[Task description] Output each record exactly, excluding pictures.

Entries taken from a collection
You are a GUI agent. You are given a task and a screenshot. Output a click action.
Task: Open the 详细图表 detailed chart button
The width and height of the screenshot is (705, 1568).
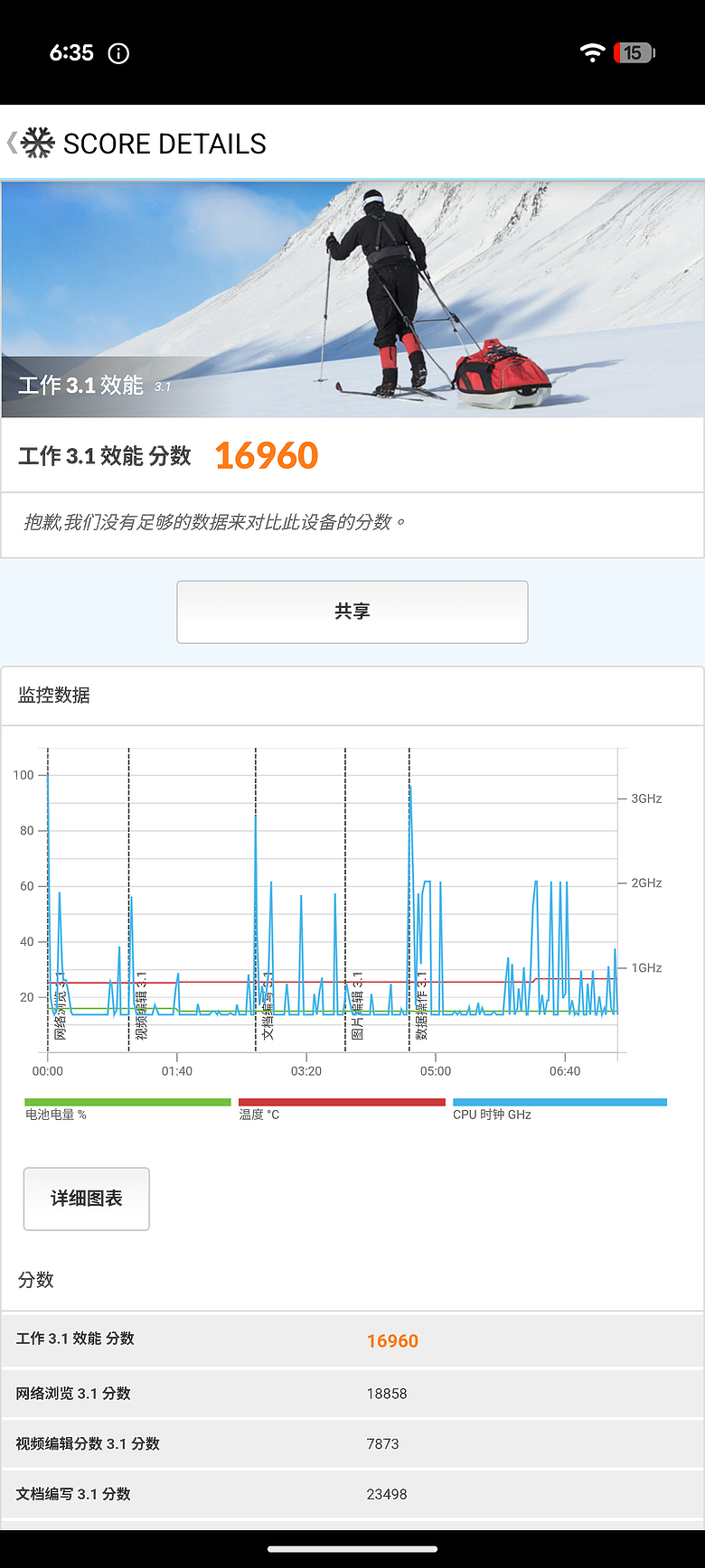87,1199
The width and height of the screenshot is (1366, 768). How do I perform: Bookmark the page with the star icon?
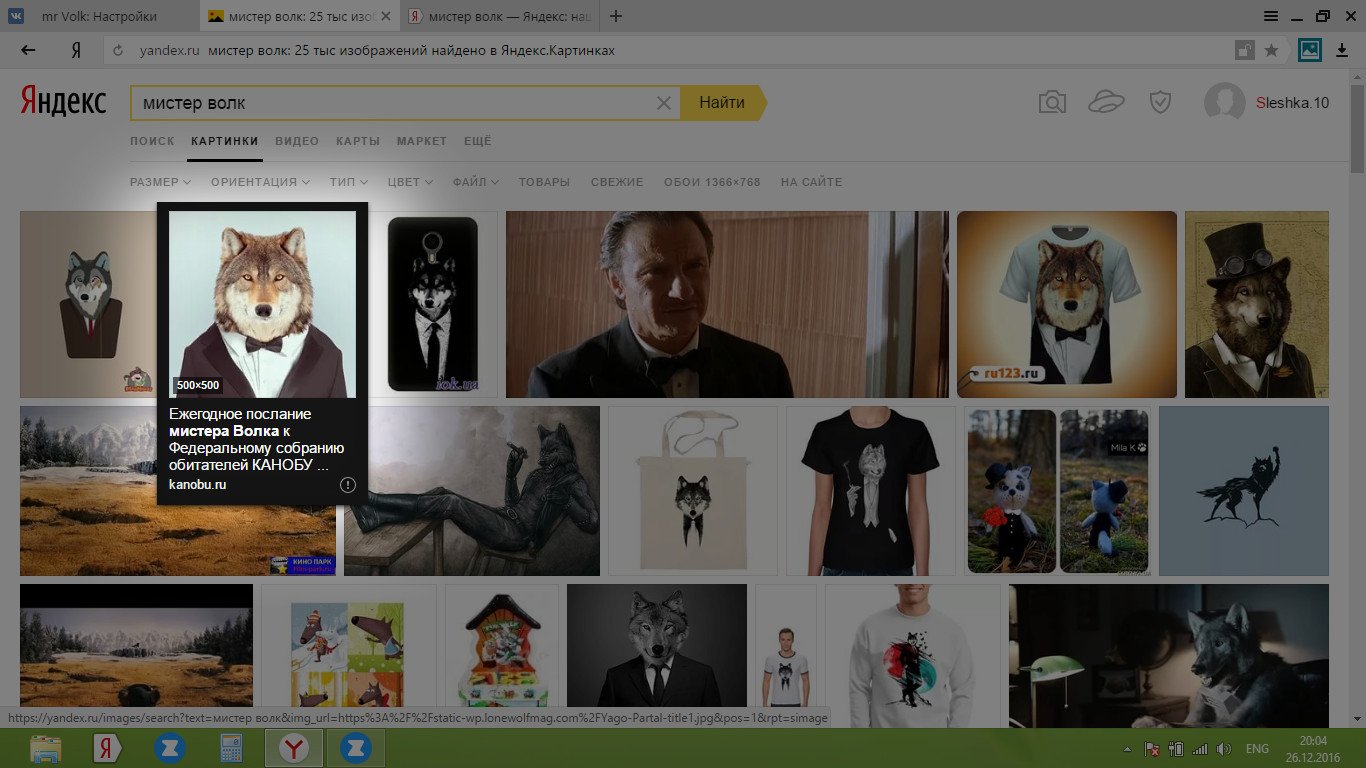tap(1271, 50)
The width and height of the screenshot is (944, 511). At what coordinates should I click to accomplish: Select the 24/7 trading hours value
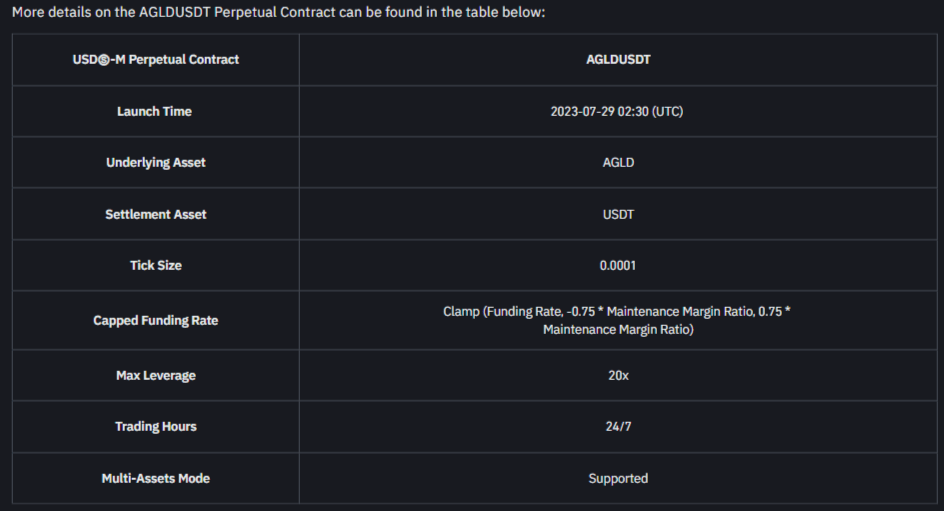pos(618,427)
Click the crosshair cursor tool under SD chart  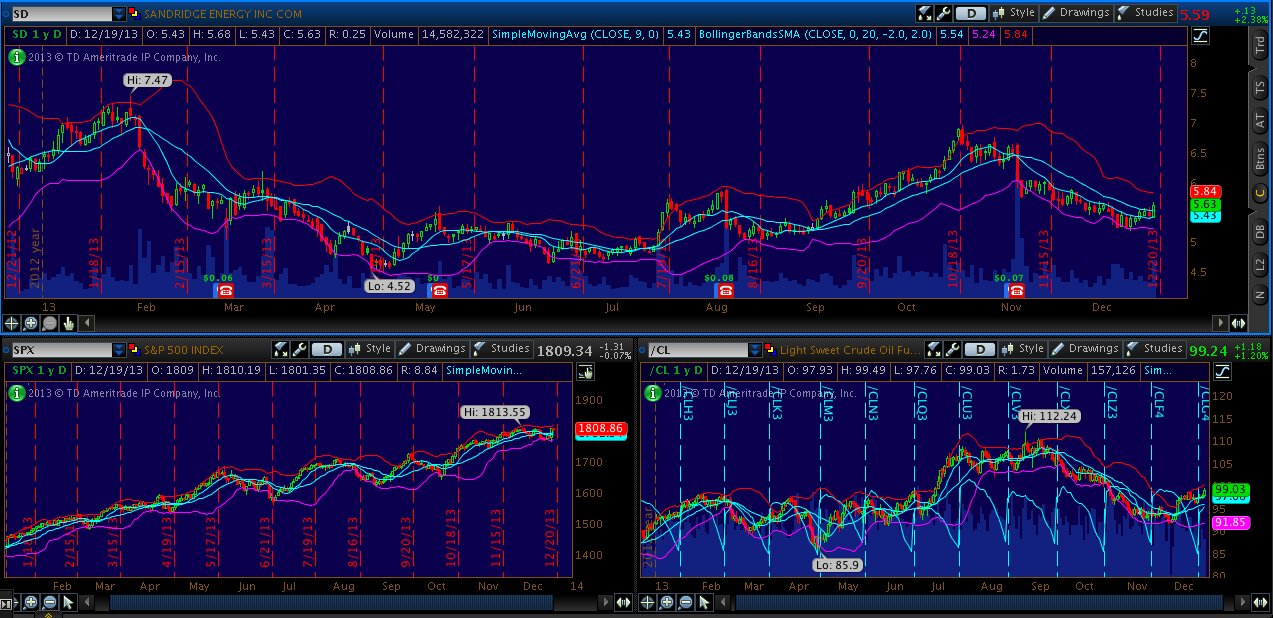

[Task response]
You are a GUI agent. You are given a task and a screenshot. Output a click action.
Task: Open the 详细图表 detailed chart button
The width and height of the screenshot is (705, 1568).
87,1199
The width and height of the screenshot is (1366, 768). How do I perform: Bookmark the page with the star icon?
tap(1271, 50)
The width and height of the screenshot is (944, 511). At what coordinates should I click to accomplish: Select the 24/7 trading hours value
pos(618,427)
Click the crosshair cursor tool under SD chart  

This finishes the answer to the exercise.